> [Text]
User Tools

Site Tools


aix:scripts_category:nagios_aix_check

This is an old revision of the document!


Scripts for AIX monitoring with Nagios

Monitor filesystems

This script with an exception list will check the percent usage of each filesystem, and you can also use wildcards.

root@aixserver - /opt/freeware/lib/nagios/plugins > cat MY_checkfs.cfg
#fs_name:pct_warning:pct_critical
# You can add exception in this file, else the default is used
#Example:
#/db*:98:100   , 98 and 100 whill be used for all filesystems /db*
#default:90:95
/tmp:80:95
/usr:96:98
/opt:95:98
/cdrom:100:100
/mnt:100:100
root@aixserver - /opt/freeware/lib/nagios/plugins > cat MY_checkfs.sh
#!/usr/bin/ksh93
#set -x
##################################################
#@(#) send an alert if filesystems usage is higher than threshold
##################################################
# associate file is checkfs.cfg (exceptions)

> [Data rows]

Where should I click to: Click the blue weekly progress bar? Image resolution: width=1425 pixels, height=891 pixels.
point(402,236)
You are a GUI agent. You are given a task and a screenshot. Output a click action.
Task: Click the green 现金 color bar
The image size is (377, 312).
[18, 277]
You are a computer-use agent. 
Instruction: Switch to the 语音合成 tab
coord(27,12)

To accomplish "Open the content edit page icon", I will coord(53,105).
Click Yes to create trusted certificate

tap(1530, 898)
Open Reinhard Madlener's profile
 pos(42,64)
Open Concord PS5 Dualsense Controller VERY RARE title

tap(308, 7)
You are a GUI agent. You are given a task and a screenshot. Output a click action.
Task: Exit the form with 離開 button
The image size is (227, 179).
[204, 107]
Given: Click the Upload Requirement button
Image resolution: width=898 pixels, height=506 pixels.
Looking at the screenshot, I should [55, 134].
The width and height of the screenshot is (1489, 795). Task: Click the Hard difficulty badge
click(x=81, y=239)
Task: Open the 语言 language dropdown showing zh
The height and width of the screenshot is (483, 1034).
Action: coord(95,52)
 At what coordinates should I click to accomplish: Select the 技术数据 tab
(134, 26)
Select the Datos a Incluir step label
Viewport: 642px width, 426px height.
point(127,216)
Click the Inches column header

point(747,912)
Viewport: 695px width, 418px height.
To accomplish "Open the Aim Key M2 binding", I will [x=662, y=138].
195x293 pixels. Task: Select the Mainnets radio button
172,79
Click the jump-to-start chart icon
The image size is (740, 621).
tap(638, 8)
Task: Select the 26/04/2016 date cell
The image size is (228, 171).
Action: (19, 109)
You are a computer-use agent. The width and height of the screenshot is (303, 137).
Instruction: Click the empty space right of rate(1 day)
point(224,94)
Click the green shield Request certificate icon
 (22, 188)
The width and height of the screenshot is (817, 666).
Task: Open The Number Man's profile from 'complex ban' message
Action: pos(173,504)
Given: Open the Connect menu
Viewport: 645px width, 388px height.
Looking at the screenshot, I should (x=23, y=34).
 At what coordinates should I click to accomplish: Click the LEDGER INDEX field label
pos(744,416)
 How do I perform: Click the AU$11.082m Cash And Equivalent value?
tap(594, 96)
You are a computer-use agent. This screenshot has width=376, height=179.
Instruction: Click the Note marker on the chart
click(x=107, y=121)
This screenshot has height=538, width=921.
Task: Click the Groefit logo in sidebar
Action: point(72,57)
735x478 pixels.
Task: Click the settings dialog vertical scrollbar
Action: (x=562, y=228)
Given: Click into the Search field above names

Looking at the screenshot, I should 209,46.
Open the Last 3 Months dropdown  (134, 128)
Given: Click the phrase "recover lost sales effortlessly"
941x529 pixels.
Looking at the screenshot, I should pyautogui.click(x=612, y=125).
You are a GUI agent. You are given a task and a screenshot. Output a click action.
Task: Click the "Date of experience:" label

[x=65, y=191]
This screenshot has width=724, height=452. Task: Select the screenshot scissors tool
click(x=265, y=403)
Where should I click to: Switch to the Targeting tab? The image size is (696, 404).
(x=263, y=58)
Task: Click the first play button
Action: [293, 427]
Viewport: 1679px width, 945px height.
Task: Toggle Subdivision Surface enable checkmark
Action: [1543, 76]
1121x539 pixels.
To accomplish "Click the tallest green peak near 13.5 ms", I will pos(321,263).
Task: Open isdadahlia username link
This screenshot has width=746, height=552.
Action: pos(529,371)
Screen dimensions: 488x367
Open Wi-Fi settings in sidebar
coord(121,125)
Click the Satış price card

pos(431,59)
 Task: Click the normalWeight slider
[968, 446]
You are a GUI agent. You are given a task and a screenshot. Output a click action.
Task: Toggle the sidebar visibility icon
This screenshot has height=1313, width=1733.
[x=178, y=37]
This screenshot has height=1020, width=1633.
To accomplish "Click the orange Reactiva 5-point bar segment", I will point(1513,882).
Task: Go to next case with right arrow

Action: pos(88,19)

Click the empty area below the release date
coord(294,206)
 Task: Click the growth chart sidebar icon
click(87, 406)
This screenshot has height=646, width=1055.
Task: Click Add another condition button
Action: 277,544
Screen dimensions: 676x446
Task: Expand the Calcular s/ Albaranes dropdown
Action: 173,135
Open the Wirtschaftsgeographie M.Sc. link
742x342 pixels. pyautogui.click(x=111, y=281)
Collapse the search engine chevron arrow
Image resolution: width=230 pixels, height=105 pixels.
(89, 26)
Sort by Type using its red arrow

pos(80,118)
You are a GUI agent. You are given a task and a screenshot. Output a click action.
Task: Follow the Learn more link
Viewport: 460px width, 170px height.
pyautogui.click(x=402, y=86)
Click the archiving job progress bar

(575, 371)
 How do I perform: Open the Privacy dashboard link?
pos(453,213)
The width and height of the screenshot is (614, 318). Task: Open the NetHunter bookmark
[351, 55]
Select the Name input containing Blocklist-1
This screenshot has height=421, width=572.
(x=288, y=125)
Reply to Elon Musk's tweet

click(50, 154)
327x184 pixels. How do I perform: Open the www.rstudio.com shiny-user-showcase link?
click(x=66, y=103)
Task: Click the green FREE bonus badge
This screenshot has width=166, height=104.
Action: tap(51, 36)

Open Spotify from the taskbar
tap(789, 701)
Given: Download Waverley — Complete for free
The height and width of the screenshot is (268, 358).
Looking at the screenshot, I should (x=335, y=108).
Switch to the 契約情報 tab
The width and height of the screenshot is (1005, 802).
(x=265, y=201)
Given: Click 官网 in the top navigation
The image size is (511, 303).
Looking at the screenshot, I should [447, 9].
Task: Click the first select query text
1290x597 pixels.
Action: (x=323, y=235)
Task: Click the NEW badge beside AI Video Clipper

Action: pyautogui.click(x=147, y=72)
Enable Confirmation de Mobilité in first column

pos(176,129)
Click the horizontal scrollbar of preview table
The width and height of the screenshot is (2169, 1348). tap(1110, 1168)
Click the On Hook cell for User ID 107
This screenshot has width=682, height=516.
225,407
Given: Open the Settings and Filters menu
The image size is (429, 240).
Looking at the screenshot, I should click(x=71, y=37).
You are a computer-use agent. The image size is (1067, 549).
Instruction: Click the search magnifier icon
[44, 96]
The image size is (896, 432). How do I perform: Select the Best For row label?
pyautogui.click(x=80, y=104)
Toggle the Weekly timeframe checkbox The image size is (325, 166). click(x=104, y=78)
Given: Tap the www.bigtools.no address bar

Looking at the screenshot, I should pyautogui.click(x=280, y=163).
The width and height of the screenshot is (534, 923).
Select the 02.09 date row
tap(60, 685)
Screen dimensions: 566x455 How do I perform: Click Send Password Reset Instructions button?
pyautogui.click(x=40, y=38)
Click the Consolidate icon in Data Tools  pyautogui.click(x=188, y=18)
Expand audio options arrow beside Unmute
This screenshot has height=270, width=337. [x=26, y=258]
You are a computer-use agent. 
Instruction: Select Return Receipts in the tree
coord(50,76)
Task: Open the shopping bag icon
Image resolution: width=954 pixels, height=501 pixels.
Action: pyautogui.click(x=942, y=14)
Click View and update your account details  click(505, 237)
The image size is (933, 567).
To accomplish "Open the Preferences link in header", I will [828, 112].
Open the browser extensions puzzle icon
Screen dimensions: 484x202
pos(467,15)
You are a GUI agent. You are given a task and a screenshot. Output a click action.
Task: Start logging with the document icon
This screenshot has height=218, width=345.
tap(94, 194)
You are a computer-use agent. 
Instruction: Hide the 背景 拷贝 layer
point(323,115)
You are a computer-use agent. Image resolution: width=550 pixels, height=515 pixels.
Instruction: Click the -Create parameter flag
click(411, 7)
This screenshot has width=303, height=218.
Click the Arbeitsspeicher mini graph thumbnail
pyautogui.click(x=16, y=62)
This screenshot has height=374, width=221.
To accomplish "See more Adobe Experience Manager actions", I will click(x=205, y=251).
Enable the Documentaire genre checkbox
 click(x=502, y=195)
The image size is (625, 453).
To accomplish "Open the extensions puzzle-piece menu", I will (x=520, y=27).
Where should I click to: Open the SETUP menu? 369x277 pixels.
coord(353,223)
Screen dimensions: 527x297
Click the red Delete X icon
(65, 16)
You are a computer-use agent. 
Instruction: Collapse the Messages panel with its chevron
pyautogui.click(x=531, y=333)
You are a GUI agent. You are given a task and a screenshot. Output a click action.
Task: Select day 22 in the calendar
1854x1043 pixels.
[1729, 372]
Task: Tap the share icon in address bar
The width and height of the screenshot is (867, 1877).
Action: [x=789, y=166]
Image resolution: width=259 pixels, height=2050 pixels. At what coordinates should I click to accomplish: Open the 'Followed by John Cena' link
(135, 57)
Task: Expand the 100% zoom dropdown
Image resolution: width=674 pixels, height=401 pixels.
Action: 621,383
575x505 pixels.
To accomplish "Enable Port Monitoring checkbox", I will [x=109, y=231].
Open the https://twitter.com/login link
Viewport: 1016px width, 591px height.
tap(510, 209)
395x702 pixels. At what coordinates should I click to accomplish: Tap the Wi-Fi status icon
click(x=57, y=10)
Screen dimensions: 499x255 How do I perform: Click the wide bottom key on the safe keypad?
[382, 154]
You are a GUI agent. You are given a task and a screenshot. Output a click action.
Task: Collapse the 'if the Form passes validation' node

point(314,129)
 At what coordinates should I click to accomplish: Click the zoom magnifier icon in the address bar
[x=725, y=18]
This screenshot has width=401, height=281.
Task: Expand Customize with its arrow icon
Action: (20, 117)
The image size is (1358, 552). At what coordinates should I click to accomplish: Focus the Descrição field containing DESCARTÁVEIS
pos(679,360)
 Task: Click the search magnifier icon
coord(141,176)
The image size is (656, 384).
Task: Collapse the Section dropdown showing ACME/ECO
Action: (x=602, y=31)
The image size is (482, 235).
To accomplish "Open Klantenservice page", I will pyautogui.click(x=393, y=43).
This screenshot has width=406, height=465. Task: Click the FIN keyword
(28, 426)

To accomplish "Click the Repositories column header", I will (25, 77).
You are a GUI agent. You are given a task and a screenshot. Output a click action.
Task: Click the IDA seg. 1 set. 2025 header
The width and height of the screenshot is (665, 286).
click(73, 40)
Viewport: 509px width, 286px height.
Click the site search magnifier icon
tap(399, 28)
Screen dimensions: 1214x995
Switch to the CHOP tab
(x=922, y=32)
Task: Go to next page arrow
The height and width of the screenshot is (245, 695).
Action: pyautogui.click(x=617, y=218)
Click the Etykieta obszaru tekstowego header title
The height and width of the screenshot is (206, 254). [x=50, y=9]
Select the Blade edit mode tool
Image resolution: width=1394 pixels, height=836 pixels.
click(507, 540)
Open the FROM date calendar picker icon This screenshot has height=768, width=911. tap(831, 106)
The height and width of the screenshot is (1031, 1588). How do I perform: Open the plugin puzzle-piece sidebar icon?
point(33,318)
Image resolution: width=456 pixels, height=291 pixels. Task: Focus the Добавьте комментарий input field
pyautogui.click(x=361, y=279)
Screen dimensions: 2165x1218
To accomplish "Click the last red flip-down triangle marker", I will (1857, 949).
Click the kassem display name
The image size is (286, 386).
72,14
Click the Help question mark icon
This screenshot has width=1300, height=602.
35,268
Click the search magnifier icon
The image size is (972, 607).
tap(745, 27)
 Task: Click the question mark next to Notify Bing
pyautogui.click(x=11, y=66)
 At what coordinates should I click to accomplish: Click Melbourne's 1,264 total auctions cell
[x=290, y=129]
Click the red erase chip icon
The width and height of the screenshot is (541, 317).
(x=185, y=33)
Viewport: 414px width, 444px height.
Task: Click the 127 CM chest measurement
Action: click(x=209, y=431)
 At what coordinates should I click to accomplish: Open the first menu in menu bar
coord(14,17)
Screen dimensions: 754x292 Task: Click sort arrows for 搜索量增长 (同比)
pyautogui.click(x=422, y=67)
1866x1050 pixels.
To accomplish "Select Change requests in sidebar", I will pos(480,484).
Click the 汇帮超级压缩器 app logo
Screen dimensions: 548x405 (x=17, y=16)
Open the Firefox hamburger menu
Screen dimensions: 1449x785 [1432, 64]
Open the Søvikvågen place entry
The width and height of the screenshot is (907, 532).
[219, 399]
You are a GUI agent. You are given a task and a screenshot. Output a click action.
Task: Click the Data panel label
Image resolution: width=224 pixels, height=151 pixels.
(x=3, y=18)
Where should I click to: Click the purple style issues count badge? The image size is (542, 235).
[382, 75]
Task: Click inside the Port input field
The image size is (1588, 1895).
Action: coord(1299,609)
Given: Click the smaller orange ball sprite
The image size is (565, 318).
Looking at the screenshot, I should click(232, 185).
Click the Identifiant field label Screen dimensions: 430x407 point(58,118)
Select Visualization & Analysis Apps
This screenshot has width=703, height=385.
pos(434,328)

> [What you have to do]
Copy out the full page on AIX monitoring scripts for Nagios word for word, from its first line to its last.

> [Answer in full]
User Tools

Site Tools


aix:scripts_category:nagios_aix_check

This is an old revision of the document!


Scripts for AIX monitoring with Nagios

Monitor filesystems

This script with an exception list will check the percent usage of each filesystem, and you can also use wildcards.

root@aixserver - /opt/freeware/lib/nagios/plugins > cat MY_checkfs.cfg
#fs_name:pct_warning:pct_critical
# You can add exception in this file, else the default is used
#Example:
#/db*:98:100   , 98 and 100 whill be used for all filesystems /db*
#default:90:95
/tmp:80:95
/usr:96:98
/opt:95:98
/cdrom:100:100
/mnt:100:100
root@aixserver - /opt/freeware/lib/nagios/plugins > cat MY_checkfs.sh
#!/usr/bin/ksh93
#set -x
##################################################
#@(#) send an alert if filesystems usage is higher than threshold
##################################################
# associate file is checkfs.cfg (exceptions)